Reader Comments

response to article by Oscar Feo on Neo-liberalism in relation to health care

by richard stern (2008-12-01)


No sooner had I finished reading the article in Social Medicine by Oscar Feo on Neo-liberalism and Venezuelan Health Care reform, than I saw a Reuters article about Chavez on Yahoo news, in which states that he is trying to press for constitutional reform so that he can again run for office even beyond 2013. There are shades of gray in everything, but Feo is praising Chavez for these health system reforms, and for standing firm in the face of neo-liberalist policies. But surely there must be someone else besides Chavez who could lead the country in the same direction if that is what the Venezuelan people really want. If Health Care reform depends on just one person, it's not too likely to be sustainable. If anything the increasing polarization of the society in Venezuela caused by Chavez's quasi dictatorial attitude on so many issues, works against truly sustainable growth and development.

I would argue that health care reform is good, according to parameters laid out by Feo and his description of what has apparently happened in Venezuela, but that Chavez is not so good.

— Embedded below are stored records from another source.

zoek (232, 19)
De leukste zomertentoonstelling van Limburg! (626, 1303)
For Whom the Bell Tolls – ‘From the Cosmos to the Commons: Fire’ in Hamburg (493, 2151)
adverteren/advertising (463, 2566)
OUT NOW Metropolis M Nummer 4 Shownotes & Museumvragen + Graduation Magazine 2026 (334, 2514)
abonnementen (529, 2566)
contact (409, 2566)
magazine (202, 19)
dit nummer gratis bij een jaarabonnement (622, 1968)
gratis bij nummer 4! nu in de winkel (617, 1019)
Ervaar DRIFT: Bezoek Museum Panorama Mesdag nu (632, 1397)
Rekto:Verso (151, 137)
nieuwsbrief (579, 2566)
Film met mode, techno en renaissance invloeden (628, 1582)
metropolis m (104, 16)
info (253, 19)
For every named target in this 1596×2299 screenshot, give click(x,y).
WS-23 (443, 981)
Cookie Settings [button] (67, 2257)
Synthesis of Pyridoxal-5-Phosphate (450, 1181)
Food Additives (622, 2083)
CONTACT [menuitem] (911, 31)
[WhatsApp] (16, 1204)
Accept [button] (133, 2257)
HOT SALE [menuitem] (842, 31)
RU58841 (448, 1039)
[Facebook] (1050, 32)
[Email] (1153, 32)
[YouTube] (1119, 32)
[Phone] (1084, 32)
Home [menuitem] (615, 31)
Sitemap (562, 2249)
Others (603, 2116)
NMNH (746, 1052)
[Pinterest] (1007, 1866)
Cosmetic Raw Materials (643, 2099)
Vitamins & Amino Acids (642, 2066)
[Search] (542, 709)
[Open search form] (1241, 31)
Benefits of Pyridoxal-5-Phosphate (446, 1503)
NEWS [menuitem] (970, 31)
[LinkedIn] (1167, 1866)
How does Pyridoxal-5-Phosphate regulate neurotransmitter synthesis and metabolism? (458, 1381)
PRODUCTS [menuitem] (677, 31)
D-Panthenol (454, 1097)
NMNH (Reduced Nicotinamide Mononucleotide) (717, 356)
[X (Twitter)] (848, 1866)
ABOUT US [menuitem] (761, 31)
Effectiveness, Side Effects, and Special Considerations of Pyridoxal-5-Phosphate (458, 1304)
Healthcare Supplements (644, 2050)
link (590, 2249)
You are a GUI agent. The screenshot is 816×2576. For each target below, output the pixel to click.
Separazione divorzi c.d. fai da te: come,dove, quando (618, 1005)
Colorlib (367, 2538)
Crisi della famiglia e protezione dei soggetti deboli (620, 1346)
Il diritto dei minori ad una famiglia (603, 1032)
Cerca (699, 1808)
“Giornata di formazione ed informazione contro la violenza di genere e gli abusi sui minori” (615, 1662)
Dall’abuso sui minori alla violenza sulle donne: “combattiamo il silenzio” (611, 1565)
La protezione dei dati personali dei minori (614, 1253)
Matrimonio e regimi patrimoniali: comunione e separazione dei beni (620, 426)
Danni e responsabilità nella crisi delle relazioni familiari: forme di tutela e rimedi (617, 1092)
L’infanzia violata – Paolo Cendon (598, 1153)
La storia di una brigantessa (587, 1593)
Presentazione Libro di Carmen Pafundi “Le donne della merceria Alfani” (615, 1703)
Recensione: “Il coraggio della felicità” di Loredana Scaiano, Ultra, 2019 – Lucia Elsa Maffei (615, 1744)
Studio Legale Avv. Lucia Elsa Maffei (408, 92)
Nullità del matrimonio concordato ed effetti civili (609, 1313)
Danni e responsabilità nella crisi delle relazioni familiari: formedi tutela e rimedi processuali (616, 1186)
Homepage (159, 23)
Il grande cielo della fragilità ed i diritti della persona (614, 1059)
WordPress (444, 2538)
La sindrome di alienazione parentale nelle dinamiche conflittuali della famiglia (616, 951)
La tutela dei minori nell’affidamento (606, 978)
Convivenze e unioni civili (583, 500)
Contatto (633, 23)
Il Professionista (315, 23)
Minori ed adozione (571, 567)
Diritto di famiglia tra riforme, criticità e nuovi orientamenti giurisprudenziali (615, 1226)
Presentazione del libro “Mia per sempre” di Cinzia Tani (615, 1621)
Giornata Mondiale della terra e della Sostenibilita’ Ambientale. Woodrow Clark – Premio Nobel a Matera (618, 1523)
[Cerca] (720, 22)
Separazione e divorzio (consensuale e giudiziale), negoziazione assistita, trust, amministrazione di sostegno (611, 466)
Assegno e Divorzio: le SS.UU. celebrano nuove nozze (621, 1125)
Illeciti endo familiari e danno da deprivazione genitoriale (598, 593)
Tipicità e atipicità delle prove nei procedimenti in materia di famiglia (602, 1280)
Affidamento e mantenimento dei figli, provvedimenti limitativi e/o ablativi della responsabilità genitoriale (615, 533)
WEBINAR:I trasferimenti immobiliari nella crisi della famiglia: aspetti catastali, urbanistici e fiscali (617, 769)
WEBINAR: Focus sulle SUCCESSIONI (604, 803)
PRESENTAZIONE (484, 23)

It is also hard for me to see a direct relationship between the horrible health care systems in the public sector in Guatemala, Peru, Honduras, etc, and neo-liberal policies. I am not an expert on the macro-factors that may have influenced these systems over the course of many years, but these systems have barely changed since I started visiting Health Ministry hospitals in these countries, ten years ago. Neo-liberalism is not impacting on them either for bad or for good as far as I can see. I am not in favor of privatization, but I think the biggest obstacle to Health Care for all in these countries is the government itself, which is government for the elite by the elite, in which the poor are viewed as expendable.

As well as corruption at all levels, from the top all the way down to corrupt health care administrators at the clinic level in the public sector.

My analysis is far too simplistic. I am sure of that. I think that Feo's analysis is also highly simplistic, in terms of his failure to consider a whole range of highly complex factors that contribute to the failure of health care systems for the poor in most Latin American nations.